- [TEXT FOR ANALYSIS]:
Monday, March 28, 2005

Faith Works 04-02-05
By Jeff Gill

Got will?
Not as if that advertising joke hasn’t been beaten into the ground, with church groups in the lead to flog that poor old deceased equine: Got Purpose? Got Jesus? Got Worship?
So let me rephrase: hast thou a Last Will and Testament?
For anyone who started way early looking for Easter eggs under rocks, and just crawled out from under thereupon, a woman who went into a semi-conscious state in her 20’s has been in the news lately while her parents and husband have disputed what course her care should take. Right, that story.
By the time you read this, the woman in question will very likely have died. Much ink on the subject has been spilled on the sidewalks outside a hospice in Florida, governmental pavement in Tallahassee and Washington, and across front pages both far away and on your front doorstep.
My own sense of what can be understood at a distance is that, lacking clear and unmistakable grounds, we should not remove basic care like food and water from anyone, not only for that person’s sake, but before we start trimming other inconvenient lives from our profit margins and Medicaid deficits on such a basis.

- [WORK INSTRUCTIONS]:
A) Answer these questions about the column:
(i) Who wrote it?
(ii) In what decade of her life did the woman in the news go into a semi-conscious state?
(iii) In which state is the hospice mentioned?
B) List the versions of the advertising joke that the column says church groups have used.
The data has no connection to the column above.

- [EXTRACTED ENTRIES]:

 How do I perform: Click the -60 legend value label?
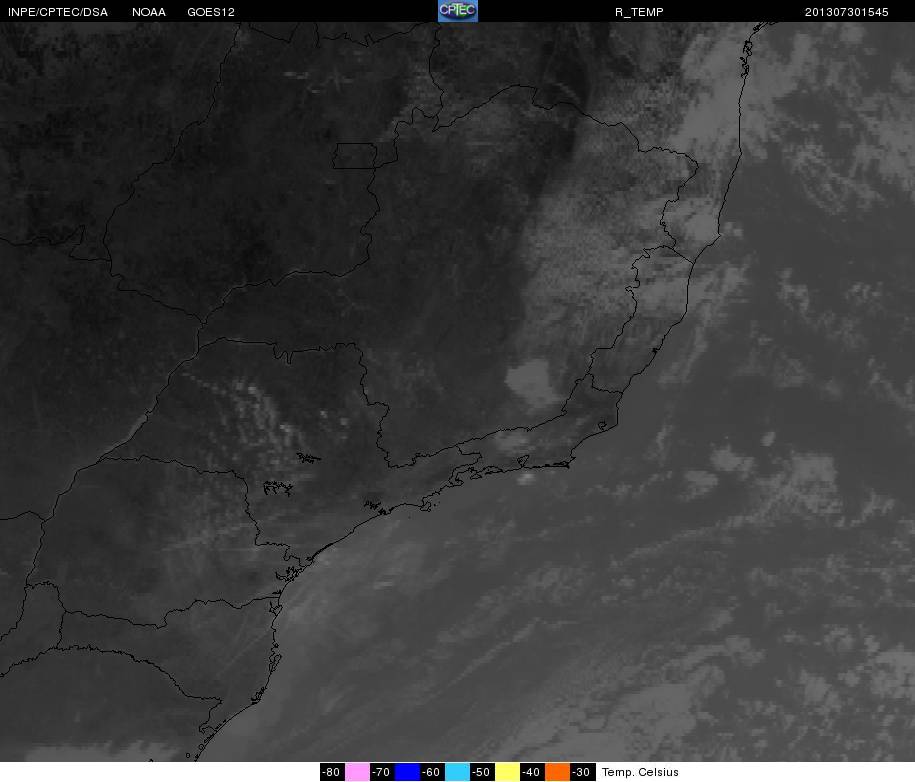(x=431, y=772)
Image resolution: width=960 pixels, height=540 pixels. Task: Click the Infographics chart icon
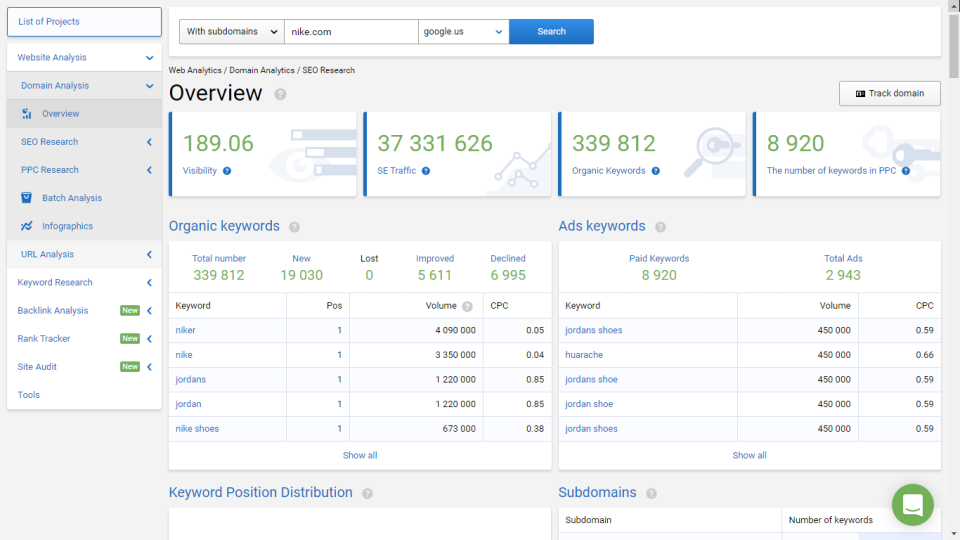coord(28,226)
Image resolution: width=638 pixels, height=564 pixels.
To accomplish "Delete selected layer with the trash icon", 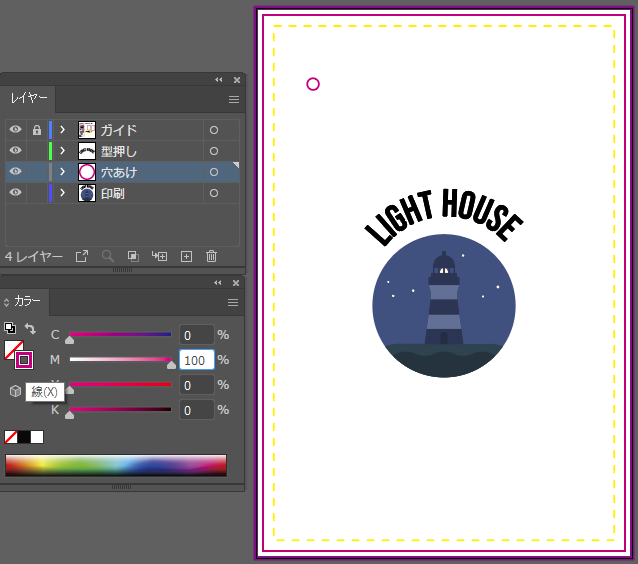I will pyautogui.click(x=211, y=256).
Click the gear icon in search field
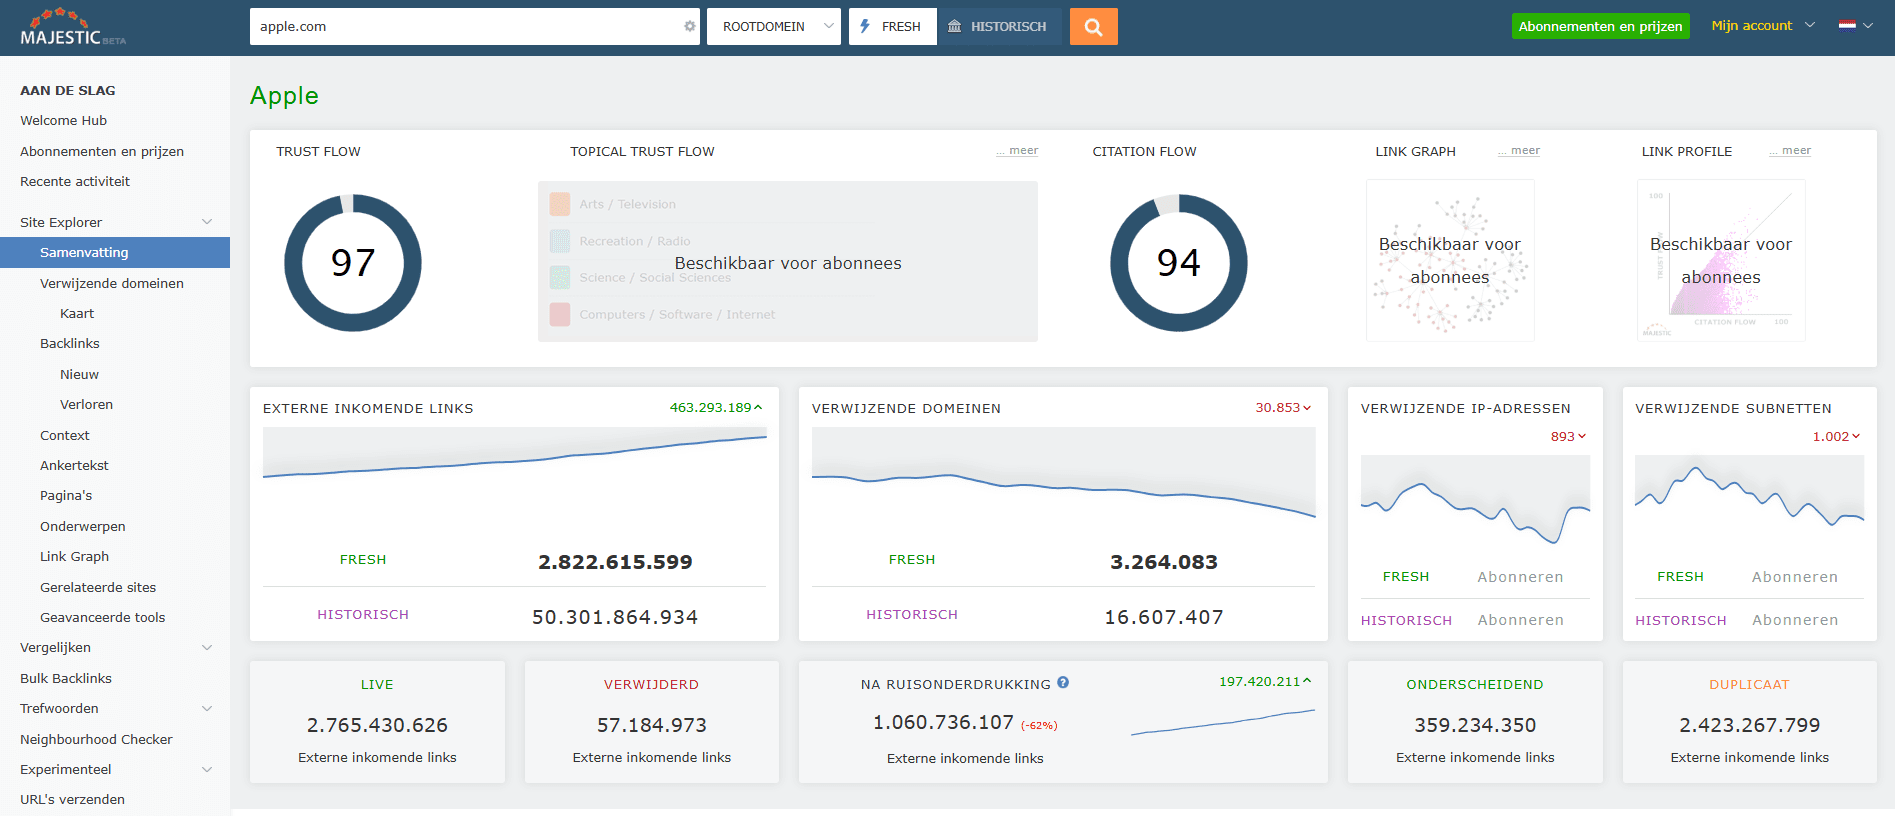This screenshot has height=816, width=1895. (x=689, y=27)
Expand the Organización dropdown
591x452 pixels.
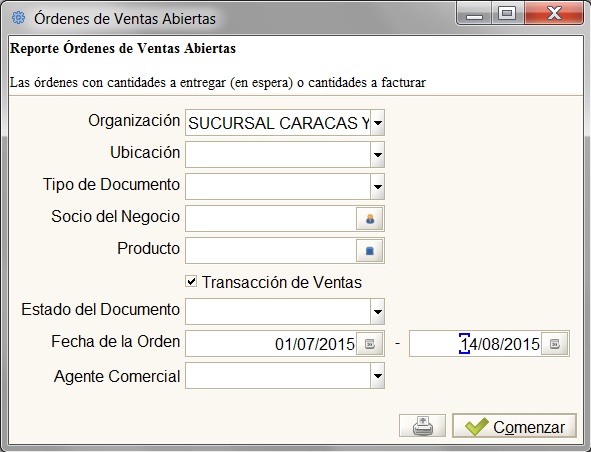tap(377, 123)
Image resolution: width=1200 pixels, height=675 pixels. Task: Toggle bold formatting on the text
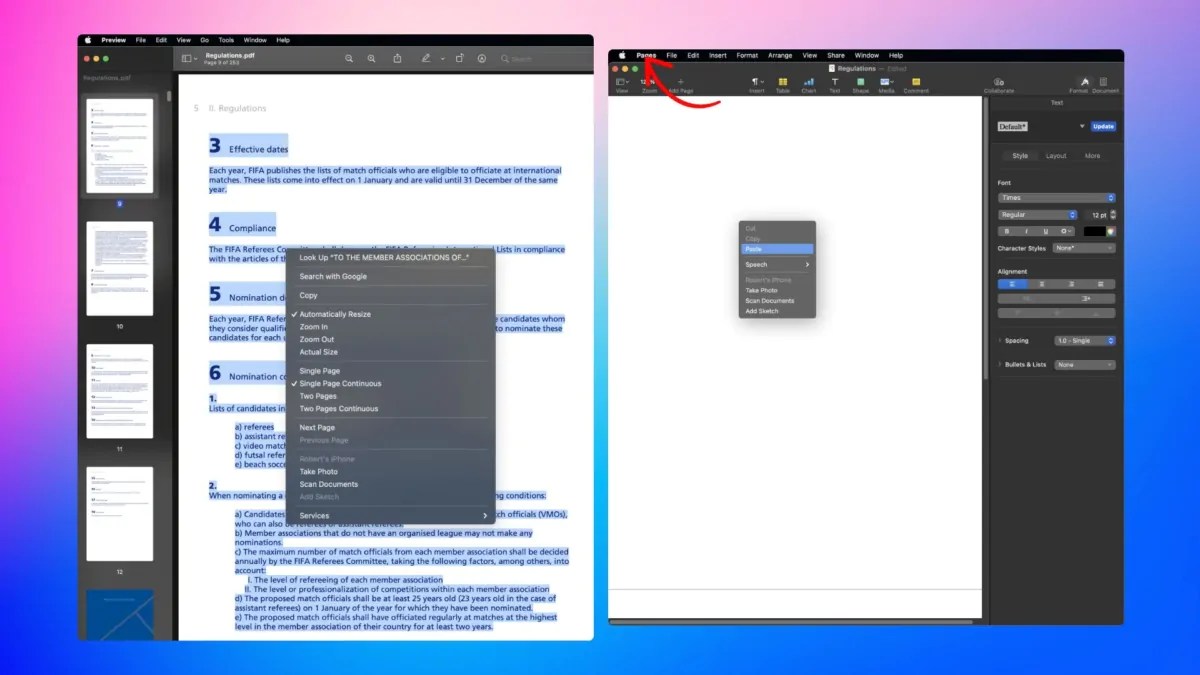[1007, 231]
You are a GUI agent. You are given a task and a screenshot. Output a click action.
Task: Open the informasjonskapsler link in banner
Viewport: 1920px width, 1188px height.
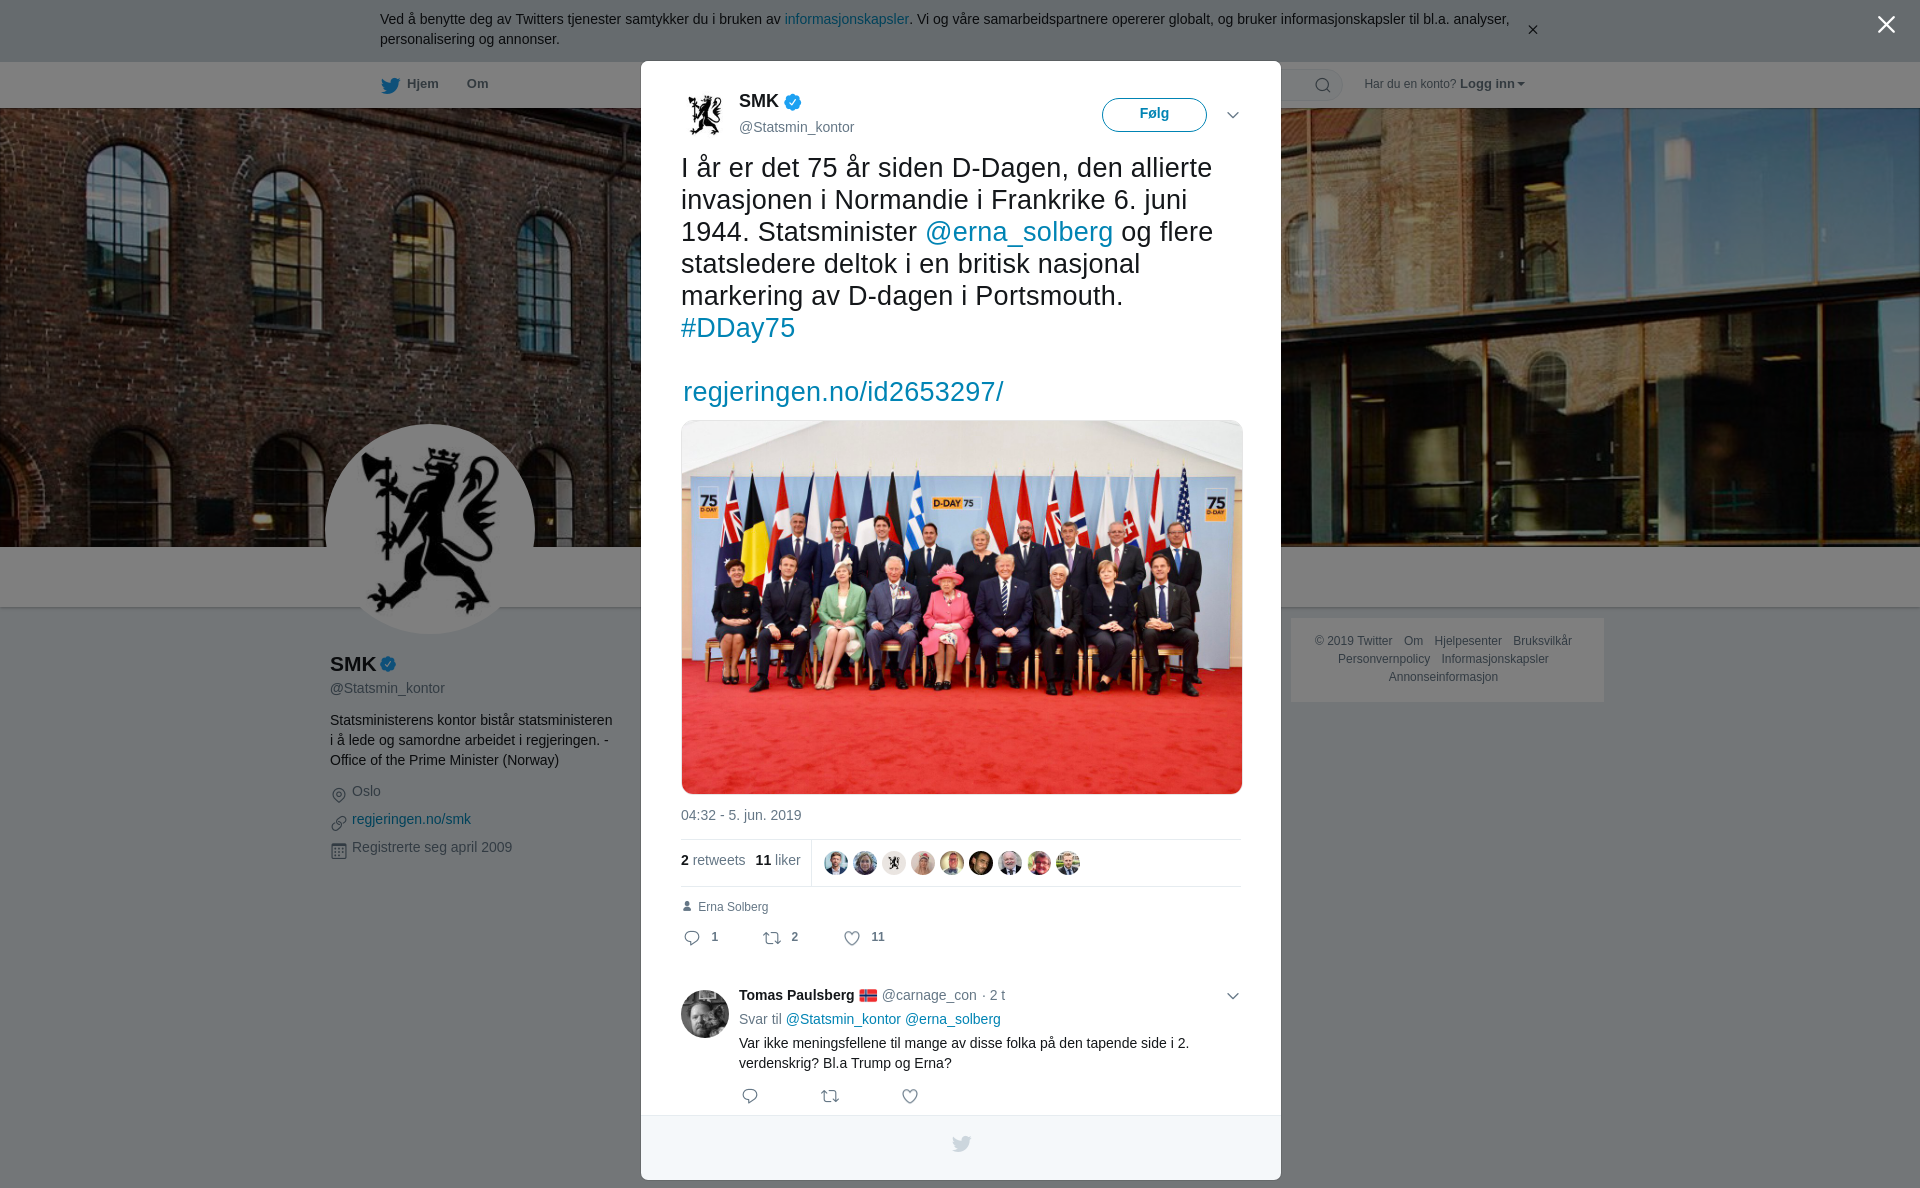coord(846,19)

- [RESULTS OF THE EXERCISE]:
A)
(i) Jeff Gill
(ii) Her 20's
(iii) Florida

B)
Got Purpose?
Got Jesus?
Got Worship?